When a line of the entries contains the word "address", report that line.

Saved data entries
□ □ □ □ □
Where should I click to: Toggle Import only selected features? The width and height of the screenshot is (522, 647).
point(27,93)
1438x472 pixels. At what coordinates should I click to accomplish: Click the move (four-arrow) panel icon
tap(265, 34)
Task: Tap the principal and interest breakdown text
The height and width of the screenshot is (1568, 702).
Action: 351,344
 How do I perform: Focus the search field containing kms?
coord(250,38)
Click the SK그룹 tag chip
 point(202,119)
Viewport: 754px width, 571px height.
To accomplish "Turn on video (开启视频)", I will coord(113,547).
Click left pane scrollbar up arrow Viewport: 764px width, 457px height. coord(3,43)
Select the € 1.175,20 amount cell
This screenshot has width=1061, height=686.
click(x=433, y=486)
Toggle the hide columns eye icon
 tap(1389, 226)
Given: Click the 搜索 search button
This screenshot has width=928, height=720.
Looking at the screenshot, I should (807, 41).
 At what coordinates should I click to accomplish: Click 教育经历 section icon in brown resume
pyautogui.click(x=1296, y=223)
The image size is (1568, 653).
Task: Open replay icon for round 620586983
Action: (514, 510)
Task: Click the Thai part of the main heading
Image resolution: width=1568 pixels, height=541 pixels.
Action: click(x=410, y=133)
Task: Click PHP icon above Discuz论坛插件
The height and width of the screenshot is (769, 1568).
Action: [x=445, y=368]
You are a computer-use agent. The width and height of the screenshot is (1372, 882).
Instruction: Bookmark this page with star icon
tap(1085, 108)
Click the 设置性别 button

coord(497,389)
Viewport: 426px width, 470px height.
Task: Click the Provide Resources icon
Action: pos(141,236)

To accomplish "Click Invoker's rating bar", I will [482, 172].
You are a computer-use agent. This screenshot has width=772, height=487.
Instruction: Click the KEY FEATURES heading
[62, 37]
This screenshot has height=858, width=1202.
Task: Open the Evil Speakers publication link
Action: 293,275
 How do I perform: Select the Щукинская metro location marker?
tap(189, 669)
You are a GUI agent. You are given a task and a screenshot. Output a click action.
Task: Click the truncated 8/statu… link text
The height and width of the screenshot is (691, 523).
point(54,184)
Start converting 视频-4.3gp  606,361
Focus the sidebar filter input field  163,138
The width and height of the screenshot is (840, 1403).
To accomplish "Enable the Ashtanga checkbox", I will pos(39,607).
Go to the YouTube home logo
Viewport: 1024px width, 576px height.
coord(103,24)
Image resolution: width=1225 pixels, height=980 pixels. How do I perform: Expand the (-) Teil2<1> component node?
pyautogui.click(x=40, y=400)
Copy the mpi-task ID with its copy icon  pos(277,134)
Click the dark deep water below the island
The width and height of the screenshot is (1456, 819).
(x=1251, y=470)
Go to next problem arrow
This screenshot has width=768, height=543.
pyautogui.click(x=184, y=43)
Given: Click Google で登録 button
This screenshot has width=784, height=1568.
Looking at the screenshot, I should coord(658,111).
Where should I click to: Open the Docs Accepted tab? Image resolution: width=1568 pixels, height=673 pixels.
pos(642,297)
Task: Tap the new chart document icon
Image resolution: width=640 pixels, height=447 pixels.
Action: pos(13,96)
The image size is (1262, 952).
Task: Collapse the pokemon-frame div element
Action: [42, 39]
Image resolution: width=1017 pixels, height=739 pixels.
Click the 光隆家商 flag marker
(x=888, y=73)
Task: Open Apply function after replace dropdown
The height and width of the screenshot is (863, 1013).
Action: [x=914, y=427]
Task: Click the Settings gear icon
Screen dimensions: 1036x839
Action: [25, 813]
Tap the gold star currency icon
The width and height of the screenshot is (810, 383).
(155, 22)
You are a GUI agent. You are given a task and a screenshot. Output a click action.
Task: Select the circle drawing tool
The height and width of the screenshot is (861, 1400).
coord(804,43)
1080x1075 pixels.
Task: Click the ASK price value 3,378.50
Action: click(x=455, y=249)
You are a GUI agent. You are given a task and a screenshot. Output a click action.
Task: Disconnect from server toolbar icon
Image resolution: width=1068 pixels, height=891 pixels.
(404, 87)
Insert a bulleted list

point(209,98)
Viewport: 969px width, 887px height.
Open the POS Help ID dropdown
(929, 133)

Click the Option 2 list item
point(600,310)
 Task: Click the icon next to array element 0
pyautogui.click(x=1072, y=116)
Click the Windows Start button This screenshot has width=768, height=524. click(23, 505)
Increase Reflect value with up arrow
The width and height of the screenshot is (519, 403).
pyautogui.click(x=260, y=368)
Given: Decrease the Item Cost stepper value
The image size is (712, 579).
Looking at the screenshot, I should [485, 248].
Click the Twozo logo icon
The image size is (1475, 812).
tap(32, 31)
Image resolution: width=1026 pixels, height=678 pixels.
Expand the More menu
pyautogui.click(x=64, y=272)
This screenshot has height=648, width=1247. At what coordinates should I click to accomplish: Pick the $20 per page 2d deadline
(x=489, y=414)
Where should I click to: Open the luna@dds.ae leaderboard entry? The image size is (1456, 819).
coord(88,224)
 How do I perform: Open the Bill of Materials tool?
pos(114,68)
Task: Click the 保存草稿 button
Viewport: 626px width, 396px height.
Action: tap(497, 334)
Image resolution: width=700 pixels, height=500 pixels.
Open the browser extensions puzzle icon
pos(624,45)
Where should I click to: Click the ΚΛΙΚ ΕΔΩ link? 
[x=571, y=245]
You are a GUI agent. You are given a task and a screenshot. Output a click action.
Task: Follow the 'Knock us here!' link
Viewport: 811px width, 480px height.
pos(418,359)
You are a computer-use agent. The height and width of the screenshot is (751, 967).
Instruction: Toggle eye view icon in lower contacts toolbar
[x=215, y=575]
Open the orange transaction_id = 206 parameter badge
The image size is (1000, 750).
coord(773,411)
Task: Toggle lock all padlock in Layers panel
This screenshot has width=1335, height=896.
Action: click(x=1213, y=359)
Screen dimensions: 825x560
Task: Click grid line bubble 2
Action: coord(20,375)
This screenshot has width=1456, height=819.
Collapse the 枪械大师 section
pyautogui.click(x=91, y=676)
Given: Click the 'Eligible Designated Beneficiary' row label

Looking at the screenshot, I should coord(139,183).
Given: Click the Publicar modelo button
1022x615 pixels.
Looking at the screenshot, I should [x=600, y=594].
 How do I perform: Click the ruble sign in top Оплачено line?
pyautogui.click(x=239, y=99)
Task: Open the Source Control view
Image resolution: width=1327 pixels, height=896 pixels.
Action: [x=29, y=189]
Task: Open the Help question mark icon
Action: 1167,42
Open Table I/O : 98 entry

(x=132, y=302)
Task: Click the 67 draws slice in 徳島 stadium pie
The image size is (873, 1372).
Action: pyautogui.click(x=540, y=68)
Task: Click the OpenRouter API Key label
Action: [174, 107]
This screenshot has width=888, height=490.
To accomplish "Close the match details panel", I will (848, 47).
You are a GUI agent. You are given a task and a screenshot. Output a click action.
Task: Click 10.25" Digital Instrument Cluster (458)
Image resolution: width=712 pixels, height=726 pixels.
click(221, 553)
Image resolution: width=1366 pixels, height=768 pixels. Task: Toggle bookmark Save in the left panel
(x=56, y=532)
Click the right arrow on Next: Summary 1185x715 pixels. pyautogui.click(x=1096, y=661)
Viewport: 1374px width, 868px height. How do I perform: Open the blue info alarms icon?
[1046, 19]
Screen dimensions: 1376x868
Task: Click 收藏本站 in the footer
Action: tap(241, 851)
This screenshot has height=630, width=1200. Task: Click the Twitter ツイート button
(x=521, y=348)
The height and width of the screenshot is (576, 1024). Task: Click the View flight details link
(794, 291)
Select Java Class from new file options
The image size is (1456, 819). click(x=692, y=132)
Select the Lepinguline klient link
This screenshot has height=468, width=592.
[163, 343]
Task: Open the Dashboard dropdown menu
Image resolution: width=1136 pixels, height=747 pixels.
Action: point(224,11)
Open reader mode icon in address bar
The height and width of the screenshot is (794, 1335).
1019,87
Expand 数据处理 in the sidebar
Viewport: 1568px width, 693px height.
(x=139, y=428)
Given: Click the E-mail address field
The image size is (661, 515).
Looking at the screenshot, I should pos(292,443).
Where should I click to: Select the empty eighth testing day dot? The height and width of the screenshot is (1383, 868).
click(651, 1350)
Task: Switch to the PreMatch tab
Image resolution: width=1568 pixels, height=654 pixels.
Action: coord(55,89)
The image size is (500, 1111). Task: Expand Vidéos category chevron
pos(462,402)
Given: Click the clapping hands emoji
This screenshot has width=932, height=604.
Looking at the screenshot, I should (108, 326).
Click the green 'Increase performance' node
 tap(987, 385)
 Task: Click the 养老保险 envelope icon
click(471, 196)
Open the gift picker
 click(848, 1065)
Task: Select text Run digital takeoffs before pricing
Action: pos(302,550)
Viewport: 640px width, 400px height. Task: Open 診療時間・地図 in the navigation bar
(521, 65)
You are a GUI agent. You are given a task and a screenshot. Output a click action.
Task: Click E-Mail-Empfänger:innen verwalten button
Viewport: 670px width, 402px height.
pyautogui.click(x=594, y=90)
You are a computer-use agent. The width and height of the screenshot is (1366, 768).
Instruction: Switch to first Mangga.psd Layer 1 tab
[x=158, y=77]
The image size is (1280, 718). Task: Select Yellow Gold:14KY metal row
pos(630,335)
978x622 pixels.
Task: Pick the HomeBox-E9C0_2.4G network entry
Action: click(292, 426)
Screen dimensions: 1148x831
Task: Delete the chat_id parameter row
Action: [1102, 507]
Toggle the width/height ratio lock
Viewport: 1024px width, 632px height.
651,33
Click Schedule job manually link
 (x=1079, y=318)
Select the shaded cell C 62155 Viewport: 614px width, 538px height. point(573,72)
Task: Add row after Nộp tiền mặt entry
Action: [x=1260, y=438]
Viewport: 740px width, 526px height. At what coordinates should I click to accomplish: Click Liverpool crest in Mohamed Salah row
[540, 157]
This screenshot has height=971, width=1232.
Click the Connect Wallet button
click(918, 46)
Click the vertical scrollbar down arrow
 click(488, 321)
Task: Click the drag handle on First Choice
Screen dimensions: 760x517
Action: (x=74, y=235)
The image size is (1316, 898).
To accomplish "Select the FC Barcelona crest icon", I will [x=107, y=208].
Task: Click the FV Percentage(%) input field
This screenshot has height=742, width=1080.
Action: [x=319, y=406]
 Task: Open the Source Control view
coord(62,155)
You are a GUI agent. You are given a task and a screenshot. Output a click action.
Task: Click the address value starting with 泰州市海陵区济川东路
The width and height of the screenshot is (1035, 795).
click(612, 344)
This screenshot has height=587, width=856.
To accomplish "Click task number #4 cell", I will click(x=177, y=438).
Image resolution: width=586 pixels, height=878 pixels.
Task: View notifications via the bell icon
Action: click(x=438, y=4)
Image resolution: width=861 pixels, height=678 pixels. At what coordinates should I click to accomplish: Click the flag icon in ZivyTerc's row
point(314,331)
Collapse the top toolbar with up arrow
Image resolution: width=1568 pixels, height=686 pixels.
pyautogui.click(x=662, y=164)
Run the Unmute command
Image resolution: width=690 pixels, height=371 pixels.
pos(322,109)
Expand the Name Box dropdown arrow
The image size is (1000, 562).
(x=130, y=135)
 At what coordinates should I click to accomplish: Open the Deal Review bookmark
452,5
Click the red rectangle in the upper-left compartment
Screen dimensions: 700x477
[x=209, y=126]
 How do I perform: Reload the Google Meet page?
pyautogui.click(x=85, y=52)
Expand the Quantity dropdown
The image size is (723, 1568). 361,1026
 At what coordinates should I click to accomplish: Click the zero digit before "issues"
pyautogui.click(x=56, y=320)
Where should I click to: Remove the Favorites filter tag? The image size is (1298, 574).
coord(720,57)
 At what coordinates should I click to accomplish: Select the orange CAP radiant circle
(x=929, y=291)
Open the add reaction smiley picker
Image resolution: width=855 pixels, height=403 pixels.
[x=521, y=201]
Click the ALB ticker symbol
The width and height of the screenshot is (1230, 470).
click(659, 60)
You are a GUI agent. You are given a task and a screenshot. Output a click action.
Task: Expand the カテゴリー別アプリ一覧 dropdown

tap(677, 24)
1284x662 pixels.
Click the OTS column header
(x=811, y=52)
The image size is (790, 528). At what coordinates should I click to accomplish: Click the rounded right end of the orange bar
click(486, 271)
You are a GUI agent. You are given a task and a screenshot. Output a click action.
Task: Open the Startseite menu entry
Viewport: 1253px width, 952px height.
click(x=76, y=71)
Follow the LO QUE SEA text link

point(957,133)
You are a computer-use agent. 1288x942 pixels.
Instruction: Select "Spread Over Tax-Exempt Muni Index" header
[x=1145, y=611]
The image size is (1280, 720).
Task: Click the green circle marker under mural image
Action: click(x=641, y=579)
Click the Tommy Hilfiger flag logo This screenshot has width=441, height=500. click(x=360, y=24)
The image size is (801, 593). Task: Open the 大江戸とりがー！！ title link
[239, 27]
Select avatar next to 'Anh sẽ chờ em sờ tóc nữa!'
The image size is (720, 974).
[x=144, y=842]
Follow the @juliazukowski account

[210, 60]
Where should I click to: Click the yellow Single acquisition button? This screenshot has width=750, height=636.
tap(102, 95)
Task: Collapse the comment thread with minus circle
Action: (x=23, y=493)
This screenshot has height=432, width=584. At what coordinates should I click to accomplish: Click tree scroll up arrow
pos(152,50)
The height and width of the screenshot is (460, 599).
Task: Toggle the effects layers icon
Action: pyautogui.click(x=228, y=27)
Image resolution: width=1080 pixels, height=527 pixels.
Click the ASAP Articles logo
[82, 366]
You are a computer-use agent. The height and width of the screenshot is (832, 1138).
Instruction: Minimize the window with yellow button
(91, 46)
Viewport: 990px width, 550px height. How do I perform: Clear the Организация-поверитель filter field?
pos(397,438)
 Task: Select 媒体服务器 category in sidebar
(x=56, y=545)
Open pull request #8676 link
□ □ □ □ □
TASK SOLUTION =
Open reader mode icon in address bar
Given: Click the E-mail address field
Task: Click the address value starting with 泰州市海陵区济川东路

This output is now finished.